La notizia è passata pressochè inosservata sui media Italiani: nei giorni scorsi il Parlamento greco ha approvato uno storico accordo con la confinante Repubblica di Macedonia in base al quale d’ora in poi quest’ultima si chiamerà ufficialmente “Repubblica di Macedonia del nord”.
Quello che a prima vista appare un “semplice” cambio di nome rappresenta in verità l’auspicata soluzione di una diatriba che vedeva i due Paesi contrapporsi sin dal lontano 1991, rendendo più vicino nel tempo l’ingresso nell’Unione europea e nella Nato.
Atene considerava sino ad oggi l’uso del termine “Macedonia” come parte della propria eredità storica e culturale e non ne ammetteva l’utilizzo per indicare la Repubblica nata dallo sfaldamento dell’exYugoslavia anche per evitare di dare fiato alle mire separatiste dei propri concittadini abitanti nel nord del Paese ellenico.
In un quadro continentale che sembra andare esattamente in senso opposto, la diplomazia di Bruxelles ed il coraggio dei premier greco e macedone sono riusciti per una volta ad avere ragione degli estremismi e dei nazionalismi che pure avevano bloccato ogni velleità di accordo per quasi trent’anni.
Quello che potrebbe apparire al lettore superficiale come un fatto per noi di poco interesse rappresenta in verità una buona notizia anche in vista della Giornata del ricordo che celebreremo domenica 10 facendo memoria delle vittime del dramma delle foibe e dell’esodo fiumano, istriano e dalmata al termine del secondo conflitto mondiale.

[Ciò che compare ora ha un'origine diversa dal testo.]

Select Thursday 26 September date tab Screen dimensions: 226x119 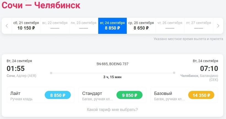170,26
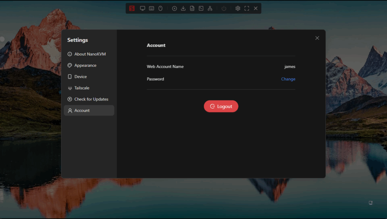Click the mouse icon in toolbar
387x219 pixels.
tap(160, 8)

Una Giornata ancora troppo declinata al passato: atteggiamento che la porta di conseguenza inevitabilmente ad essere prigioniera di quanti sanno trovare la propria ragione di essere e basare il proprio consenso solo nel mantenere viva la fiamma dell’odio e dell’atavica diffidenza verso chi parla un’altra lingua, professa una religione diversa o è erede di una differente cultura.

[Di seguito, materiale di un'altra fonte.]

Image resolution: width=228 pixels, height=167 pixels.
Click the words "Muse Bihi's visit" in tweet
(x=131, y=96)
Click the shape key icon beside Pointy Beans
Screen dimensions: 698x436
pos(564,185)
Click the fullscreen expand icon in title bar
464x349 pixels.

Per onorare la memoria di coloro che hanno tragicamente concluso la propria esistenza terrena nelle profondità del Carso o di chi è stato costretto con la violenza ad abbandonare la propria terra, le proprie case e le proprie radici, è necessario proiettare anche questa ricorrenza verso il futuro.
La Giornata del ricordo va considerata, innanzitutto, un’occasione preziosa per insegnare alle nuove generazioni cosa possa provocare la tragica cecità dei leader che – ritenendosi unici depositari della verità e per mero tornaconto personale – si ergono a paladini di nazionalismi e razzismi e dei popoli acclamanti che li seguono in queste loro folli scelte.

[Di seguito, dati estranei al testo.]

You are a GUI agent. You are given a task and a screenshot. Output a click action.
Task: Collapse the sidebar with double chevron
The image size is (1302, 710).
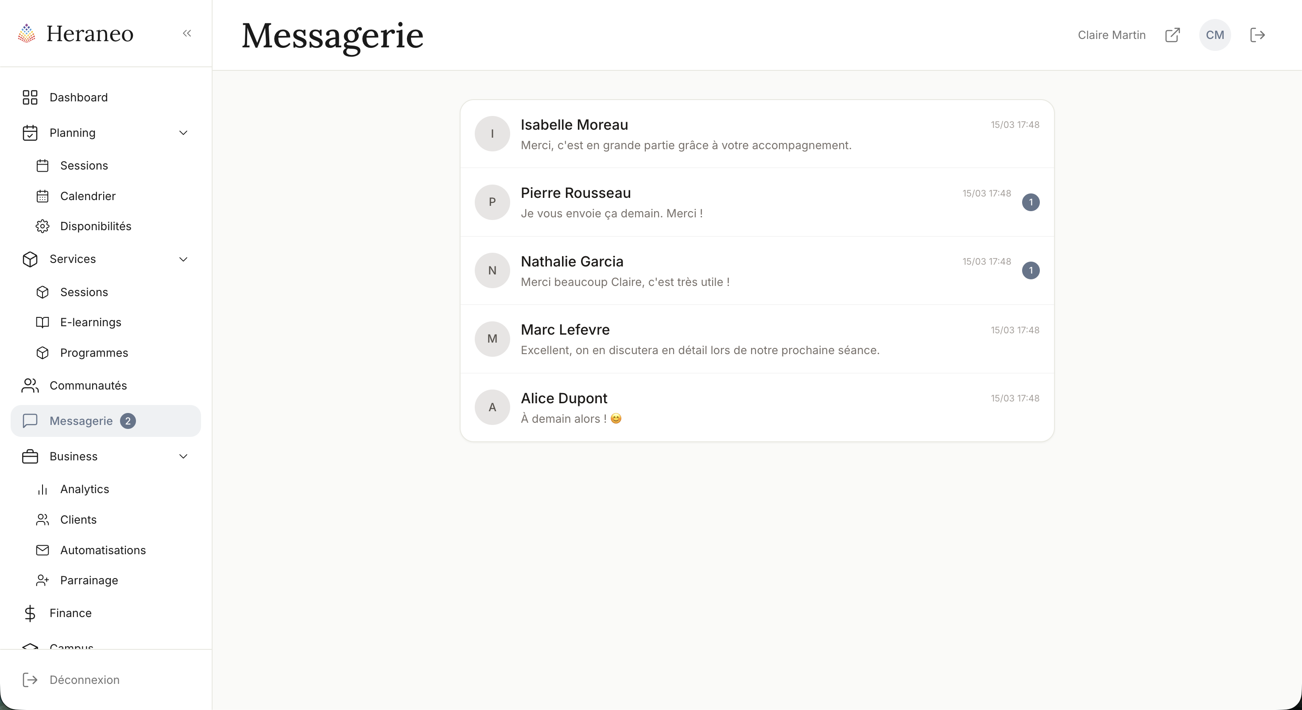pyautogui.click(x=187, y=33)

L’esempio di quanto accaduto in Macedonia – apparentemente da noi così geograficamente distante ma in verità più che mai vicino – ci fa comprendere come solo un dialogo ed un confronto aperti e privi di pregiudizi e preclusioni permettano di ricomporre le fratture del passato.
L’accordo fra Skopje ed Atene attesta che l’Unione europea non è ormai ridotta solo ad un’utopia nostalgica ma che le sue Istituzioni possono giocare ancora un ruolo importante in percorsi di pace fra popoli che in passato sono stati divisi, specie quando questi sono guidati da leader che sanno essere profeti, sostituendo al mero interesse elettorale personale immediato il futuro dei propri Paesi.
E quando tutto questo avviene in un’area complessa come quella balcanica, assume ancora maggiore un senso di speranza.